RECORDS SHOWN Block Start

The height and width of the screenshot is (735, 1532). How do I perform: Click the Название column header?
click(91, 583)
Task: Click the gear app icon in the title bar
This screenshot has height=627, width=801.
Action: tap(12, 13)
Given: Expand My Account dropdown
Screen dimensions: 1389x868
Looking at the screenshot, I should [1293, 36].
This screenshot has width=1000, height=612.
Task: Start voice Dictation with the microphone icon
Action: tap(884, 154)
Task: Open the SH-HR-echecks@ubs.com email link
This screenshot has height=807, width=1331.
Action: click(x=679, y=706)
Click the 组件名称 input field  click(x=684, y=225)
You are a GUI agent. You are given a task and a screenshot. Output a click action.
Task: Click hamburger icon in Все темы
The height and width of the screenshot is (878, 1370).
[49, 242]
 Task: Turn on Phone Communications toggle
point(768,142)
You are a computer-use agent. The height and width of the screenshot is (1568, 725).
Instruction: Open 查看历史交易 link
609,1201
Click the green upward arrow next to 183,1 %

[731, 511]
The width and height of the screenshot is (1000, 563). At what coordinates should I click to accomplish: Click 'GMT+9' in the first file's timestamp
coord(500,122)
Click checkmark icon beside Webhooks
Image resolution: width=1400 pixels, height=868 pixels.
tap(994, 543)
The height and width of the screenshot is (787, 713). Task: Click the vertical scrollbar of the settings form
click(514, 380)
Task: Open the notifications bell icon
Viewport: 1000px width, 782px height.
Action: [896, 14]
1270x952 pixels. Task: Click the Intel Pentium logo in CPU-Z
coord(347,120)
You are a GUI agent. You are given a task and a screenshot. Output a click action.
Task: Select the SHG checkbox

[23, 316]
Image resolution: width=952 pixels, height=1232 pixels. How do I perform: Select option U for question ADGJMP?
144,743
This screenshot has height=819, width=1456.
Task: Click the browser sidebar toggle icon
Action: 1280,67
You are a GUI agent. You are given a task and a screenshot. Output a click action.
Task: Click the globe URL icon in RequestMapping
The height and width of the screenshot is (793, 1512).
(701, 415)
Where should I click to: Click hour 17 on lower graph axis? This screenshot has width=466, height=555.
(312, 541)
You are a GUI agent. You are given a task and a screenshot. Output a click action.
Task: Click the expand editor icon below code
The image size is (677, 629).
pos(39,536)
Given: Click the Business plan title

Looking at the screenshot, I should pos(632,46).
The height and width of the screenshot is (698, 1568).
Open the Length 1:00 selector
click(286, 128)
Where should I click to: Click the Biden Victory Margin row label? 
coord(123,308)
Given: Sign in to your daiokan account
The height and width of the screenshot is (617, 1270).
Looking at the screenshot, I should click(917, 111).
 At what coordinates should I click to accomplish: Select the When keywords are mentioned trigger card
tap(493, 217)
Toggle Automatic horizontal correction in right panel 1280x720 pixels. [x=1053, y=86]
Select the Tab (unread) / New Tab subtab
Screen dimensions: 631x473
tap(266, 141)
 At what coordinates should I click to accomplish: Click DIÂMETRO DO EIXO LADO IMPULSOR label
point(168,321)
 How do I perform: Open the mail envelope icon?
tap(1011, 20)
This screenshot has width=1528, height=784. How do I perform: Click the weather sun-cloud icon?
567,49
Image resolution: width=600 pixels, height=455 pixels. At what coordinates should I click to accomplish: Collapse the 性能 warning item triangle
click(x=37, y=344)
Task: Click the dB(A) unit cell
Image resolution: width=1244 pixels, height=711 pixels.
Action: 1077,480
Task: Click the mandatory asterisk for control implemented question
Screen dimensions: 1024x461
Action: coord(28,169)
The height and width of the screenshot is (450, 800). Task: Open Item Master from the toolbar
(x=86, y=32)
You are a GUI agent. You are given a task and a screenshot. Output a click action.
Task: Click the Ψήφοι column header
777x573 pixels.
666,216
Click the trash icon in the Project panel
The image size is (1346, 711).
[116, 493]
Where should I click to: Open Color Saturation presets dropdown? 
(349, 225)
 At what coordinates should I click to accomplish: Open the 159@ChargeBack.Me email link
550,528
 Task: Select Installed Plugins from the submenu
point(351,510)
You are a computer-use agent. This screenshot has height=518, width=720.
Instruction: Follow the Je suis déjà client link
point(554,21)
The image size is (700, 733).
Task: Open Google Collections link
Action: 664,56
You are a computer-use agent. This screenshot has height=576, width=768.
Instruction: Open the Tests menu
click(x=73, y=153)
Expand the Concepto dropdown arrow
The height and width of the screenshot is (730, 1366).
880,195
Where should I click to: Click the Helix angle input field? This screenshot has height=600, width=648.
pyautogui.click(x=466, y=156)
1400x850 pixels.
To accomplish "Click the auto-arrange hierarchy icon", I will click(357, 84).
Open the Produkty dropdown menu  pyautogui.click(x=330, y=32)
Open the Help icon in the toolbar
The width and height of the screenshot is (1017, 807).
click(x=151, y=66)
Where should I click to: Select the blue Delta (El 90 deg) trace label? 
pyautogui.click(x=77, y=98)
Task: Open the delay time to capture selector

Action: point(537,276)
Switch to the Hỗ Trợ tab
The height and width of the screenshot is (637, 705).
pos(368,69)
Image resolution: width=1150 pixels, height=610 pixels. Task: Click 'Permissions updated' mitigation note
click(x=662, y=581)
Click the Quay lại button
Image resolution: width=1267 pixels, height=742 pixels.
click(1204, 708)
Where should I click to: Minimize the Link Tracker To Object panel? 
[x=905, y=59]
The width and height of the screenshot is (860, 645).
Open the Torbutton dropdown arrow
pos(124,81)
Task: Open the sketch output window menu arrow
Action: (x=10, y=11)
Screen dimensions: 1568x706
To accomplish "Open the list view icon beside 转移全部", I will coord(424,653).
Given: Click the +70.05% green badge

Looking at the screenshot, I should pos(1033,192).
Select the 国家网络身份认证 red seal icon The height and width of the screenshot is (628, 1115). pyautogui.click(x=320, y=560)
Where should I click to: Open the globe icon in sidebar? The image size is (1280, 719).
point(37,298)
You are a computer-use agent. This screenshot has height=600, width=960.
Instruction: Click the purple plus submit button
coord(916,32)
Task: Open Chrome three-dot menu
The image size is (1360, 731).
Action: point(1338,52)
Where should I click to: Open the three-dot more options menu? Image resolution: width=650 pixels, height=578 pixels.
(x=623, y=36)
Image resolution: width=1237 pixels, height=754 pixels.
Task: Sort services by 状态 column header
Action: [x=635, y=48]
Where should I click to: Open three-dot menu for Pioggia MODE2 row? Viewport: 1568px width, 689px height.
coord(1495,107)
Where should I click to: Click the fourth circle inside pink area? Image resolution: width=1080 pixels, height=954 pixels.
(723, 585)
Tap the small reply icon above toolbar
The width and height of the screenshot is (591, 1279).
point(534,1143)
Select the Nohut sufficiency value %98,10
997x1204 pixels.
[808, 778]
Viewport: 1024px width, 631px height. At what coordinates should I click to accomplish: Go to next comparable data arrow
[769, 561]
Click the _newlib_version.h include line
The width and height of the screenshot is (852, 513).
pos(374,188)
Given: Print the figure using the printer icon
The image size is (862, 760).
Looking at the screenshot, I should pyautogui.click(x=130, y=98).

RECORDS SHOWN Block End

[HOW TO COMPLETE THIS TASK]: Whenever the word "will" shows up in a line of the entries above, copy that line.

[RESULT OF THE TASK]:
To accomplish "Click the auto-arrange hierarchy icon", I will click(357, 84).
To accomplish "Open the list view icon beside 转移全部", I will coord(424,653).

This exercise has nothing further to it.